Approximately 45% of patients with HFpEF have diabetes mellitus, and the prevalence is reported to be increasing most significantly in those with new-onset HFpEF.[37]​ The presence of comorbid diabetes in patients with HFpEF is associated with an increased risk of morbidity and mortality compared with those without diabetes.[37][38]

Both type 1 and type 2 diabetes increase the risk of developing HF across the entire range of glucose levels; however, HF may be more prevalent in people with type 1 compared with type 2 diabetes.[39]

chronic kidney disease (CKD)

CKD is a risk factor for HFpEF and the presence of comorbid CKD in people those with HFpEF is associated with increased morbidity and mortality.[40][41]​​​ HFpEF and CKD share common risk factors, such as hypertension, obesity, and diabetes, and have similar pathophysiology.[42][43]

dyslipidaemia

Lipid abnormalities have been linked to increased risk for HF; they are common comorbidities.[44]

exposure to cardiotoxic agents

Chemotherapeutic agents, particularly anthracyclines (e.g., doxorubicin, daunorubicin), are associated with an increased risk of HF.[45]
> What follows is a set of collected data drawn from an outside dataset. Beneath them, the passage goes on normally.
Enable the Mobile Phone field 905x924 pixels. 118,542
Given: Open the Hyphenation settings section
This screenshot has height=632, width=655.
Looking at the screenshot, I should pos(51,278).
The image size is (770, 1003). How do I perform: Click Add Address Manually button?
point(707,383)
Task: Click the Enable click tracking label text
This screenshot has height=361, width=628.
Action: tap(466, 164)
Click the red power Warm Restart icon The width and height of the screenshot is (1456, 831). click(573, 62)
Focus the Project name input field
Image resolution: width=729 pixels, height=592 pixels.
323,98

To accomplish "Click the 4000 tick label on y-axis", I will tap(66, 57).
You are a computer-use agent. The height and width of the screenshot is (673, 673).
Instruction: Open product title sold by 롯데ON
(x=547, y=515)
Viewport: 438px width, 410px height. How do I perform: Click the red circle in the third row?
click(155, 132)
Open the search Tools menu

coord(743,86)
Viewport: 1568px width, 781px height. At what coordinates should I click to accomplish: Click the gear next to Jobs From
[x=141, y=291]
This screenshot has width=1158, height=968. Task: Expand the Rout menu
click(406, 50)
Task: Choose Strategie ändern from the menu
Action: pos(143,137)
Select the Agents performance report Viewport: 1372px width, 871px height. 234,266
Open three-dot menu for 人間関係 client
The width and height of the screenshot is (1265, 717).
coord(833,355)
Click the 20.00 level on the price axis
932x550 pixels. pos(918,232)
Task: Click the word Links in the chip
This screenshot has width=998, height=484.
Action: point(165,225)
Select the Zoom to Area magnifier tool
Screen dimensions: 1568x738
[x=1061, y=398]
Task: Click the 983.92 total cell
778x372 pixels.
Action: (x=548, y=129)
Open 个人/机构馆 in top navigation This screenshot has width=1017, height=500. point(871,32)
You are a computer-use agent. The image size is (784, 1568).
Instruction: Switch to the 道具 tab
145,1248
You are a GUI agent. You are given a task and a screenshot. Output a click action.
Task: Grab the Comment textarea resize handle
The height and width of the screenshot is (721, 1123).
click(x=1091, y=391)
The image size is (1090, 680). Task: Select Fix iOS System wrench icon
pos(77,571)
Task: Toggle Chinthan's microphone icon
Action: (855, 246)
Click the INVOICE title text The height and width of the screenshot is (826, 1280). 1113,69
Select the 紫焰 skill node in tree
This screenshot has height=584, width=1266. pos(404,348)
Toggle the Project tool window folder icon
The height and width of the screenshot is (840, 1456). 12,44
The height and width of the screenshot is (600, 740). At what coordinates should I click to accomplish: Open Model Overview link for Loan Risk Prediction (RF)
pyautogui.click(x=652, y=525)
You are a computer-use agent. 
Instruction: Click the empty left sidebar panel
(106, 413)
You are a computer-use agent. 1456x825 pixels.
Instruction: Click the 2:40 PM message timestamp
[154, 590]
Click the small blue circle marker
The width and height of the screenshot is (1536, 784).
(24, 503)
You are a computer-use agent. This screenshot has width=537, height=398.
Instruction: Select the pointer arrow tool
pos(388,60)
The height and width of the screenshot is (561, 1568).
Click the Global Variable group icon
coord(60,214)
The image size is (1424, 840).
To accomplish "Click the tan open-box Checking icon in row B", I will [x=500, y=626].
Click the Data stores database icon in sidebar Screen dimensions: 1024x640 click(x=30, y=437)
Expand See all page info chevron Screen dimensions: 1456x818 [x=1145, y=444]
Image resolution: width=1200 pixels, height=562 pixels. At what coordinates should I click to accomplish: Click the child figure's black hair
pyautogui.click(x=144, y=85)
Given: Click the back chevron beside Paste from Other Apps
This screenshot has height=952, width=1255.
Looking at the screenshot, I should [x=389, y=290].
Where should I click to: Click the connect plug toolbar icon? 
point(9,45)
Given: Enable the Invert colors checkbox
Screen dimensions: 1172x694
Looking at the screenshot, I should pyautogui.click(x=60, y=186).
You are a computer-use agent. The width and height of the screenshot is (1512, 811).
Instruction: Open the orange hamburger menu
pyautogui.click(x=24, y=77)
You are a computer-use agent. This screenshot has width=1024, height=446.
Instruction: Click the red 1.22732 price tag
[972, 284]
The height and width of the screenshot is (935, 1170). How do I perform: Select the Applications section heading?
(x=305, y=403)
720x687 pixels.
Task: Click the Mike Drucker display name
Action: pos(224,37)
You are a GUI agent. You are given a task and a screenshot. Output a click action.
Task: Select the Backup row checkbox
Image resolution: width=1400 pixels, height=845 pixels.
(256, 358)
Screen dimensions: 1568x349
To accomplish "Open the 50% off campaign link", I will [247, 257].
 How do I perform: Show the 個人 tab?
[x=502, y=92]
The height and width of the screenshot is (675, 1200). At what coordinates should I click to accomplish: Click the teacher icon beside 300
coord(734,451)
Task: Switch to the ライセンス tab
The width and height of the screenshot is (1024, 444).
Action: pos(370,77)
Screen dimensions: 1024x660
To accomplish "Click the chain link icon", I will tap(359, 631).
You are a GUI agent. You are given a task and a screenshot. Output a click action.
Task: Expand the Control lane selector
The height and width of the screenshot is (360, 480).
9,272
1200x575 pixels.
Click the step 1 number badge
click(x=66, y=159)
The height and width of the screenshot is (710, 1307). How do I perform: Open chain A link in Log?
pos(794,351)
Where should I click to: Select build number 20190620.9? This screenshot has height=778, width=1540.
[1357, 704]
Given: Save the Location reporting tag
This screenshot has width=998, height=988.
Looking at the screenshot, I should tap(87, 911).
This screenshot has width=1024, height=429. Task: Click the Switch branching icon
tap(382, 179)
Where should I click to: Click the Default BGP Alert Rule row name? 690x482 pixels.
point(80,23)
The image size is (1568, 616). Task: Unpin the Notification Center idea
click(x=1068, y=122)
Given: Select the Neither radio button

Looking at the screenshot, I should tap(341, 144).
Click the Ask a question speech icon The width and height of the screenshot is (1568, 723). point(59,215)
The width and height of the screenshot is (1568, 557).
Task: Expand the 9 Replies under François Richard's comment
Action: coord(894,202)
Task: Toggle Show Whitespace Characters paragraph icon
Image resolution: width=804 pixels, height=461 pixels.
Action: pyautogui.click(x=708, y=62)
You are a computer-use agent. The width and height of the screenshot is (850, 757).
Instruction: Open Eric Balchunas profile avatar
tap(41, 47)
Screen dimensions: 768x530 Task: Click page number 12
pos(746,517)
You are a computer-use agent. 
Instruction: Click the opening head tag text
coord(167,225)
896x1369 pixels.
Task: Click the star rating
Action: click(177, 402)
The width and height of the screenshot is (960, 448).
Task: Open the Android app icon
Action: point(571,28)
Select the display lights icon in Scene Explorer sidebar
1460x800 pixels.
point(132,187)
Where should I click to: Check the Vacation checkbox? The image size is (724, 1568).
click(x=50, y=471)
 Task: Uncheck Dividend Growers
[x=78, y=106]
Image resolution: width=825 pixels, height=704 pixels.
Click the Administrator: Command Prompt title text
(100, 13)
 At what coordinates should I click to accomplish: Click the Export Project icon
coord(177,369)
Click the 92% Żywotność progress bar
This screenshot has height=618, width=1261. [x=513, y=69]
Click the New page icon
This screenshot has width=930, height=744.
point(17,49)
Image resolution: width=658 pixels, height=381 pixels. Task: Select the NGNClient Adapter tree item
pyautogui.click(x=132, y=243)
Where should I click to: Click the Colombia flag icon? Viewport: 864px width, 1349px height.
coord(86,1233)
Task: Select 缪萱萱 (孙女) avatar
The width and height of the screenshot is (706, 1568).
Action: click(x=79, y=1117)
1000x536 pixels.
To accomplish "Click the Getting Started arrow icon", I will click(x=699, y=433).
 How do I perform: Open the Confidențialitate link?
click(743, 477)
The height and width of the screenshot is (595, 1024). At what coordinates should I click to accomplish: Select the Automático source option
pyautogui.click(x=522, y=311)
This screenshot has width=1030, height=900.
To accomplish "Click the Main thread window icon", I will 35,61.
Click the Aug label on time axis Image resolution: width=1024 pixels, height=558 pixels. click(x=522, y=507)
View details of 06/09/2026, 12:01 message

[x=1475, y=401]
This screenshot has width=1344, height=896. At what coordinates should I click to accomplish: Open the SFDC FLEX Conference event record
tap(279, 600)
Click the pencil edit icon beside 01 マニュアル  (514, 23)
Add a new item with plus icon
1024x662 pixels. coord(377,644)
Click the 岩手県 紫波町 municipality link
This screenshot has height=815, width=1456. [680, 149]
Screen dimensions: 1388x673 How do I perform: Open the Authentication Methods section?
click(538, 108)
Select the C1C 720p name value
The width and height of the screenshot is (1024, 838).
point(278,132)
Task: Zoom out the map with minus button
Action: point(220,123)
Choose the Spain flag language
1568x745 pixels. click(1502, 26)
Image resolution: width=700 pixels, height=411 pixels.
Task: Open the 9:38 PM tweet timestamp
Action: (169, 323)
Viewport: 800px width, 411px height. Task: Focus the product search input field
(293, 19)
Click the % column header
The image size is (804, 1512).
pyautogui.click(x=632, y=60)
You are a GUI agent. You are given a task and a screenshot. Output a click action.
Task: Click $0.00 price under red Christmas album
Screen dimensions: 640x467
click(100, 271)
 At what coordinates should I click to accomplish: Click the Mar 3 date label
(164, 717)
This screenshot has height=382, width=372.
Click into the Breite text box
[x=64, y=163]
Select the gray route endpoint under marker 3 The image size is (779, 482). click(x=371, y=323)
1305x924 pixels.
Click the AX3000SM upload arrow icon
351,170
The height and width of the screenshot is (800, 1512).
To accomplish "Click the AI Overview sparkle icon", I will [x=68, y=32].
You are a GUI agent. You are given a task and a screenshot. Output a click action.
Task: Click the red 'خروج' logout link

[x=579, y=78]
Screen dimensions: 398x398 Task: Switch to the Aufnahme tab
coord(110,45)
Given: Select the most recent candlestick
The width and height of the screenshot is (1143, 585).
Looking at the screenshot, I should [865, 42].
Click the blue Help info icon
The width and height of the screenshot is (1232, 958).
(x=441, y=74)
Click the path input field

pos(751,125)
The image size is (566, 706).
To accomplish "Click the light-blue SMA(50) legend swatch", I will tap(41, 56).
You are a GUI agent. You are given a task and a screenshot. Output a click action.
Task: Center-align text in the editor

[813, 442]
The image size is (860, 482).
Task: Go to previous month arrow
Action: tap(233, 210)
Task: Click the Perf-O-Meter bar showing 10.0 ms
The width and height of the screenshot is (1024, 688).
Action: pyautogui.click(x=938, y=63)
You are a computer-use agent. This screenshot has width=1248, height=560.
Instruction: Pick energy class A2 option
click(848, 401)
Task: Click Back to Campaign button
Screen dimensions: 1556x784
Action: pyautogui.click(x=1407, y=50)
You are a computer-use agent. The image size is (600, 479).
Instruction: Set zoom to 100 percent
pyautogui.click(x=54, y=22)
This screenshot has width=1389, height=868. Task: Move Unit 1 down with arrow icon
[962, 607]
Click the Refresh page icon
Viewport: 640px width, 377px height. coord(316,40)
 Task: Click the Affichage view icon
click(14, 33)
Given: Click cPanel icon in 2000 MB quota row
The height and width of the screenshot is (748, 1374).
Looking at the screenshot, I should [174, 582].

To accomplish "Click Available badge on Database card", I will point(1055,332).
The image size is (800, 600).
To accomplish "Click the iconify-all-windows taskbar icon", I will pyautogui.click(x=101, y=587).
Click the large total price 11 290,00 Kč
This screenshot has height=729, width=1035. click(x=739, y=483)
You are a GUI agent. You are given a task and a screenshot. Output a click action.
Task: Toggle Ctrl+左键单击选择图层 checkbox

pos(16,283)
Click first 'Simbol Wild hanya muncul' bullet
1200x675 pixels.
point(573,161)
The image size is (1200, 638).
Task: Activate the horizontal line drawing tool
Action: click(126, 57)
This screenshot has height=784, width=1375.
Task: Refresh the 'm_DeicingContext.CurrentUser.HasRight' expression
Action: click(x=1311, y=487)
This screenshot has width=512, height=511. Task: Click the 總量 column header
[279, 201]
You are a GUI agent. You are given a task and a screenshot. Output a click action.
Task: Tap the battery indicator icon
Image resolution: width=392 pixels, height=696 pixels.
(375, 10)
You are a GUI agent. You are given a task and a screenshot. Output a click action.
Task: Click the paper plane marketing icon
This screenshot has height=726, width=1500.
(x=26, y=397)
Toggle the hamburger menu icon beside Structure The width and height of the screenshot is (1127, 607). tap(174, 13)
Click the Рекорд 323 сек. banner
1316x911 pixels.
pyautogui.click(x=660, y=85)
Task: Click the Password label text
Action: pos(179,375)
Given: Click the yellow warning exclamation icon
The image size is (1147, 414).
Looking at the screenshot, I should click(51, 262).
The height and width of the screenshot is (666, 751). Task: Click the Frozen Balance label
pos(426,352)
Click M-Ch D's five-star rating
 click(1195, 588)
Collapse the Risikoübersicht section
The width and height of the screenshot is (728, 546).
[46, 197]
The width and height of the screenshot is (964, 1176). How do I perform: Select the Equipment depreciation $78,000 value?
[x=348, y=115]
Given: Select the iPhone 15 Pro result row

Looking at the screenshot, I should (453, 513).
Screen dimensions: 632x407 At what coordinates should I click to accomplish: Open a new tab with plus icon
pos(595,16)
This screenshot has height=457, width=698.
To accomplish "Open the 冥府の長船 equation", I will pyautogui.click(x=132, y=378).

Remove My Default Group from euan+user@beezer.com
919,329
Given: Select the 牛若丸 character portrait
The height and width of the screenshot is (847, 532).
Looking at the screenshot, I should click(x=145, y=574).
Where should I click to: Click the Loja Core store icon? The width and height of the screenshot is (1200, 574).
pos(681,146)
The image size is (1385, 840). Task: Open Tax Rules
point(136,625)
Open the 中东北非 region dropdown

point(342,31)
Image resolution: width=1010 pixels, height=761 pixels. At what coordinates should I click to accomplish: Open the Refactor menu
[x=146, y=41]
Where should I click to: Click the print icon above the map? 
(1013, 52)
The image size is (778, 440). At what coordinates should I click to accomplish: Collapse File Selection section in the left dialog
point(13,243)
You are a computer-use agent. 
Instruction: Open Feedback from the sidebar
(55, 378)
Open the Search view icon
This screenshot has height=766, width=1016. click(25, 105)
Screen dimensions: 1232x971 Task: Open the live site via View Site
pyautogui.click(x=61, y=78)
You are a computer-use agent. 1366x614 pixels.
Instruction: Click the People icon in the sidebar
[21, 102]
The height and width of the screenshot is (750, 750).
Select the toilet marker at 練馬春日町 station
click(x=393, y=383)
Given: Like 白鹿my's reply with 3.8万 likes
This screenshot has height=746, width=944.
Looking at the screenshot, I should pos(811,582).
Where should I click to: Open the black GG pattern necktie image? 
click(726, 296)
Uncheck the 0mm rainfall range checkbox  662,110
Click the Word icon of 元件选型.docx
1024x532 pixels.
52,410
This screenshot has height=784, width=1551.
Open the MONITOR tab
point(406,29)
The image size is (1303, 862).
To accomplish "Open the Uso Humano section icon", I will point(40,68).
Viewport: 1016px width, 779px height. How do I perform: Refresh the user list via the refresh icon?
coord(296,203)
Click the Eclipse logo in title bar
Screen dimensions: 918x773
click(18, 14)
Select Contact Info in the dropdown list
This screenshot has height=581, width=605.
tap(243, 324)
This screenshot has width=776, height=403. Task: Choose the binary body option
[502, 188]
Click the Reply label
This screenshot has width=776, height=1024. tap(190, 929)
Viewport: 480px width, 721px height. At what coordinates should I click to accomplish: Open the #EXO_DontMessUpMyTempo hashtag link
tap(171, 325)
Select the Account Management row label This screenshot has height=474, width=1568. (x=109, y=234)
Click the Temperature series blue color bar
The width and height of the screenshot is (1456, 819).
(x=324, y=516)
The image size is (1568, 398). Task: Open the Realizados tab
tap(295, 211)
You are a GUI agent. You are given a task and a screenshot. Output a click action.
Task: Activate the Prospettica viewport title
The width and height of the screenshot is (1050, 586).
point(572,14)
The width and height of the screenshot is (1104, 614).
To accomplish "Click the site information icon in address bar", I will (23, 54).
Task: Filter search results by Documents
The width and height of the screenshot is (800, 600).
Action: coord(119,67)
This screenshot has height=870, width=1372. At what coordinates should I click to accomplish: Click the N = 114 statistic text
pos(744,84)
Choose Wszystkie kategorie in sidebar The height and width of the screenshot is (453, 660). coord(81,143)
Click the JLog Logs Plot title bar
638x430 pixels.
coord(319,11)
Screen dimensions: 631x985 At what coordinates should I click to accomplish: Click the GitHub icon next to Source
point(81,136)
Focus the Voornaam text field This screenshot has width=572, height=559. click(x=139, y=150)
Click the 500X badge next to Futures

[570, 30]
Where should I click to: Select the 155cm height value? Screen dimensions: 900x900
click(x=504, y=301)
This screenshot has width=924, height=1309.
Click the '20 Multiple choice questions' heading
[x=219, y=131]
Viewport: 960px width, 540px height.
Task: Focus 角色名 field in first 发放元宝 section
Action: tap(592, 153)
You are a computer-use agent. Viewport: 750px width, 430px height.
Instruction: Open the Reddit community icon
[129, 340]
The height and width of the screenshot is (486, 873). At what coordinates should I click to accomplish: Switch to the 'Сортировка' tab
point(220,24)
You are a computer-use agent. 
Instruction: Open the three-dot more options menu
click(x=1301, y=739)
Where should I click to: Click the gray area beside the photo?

metabolic syndrome or cardiovascular-kidney-metabolic (CKM) syndrome

Metabolic syndrome is a cluster of common conditions, including insulin resistance, impaired glucose tolerance, abdominal obesity, reduced high-density lipoprotein-cholesterol levels, elevated triglycerides, and hypertension. Metabolic syndrome and the individual components are risk factors for development and progression of HF.[46]​ CKM syndrome is a disorder defined by the American Heart Association (AHA) to reflect the connections between metabolic disease (obesity, diabetes, metabolic syndrome), kidney disease, and cardiovascular disease (CVD).[47][48]​​ It includes both individuals at risk for CVD (due to the presence of metabolic risk factors, CKD, or both) and individuals with existing CVD. Poor CKM health affects nearly all organ systems and is associated with cardiovascular morbidity and mortality. The AHA has proposed a CKM syndrome staging system based on patient risk factors and opportunities for prevention and care. The AHA recommends that these patients are managed by an interdisciplinary team with targeted referral of high-risk CKM patients to appropriate subconsultants.[47]

weak

myocardial and pericardial disorders

These conditions decrease left ventricular compliance and impair relaxation, thus increasing left ventricular filling pressures.

obstructive sleep apnoea

About 55% of patients with symptomatic HFpEF have sleep-disordered breathing, mostly obstructive sleep apnoea.[49] Patients with obstructive sleep apnoea have more impaired diastolic parameters as measured by tissue Doppler velocity.[50][51]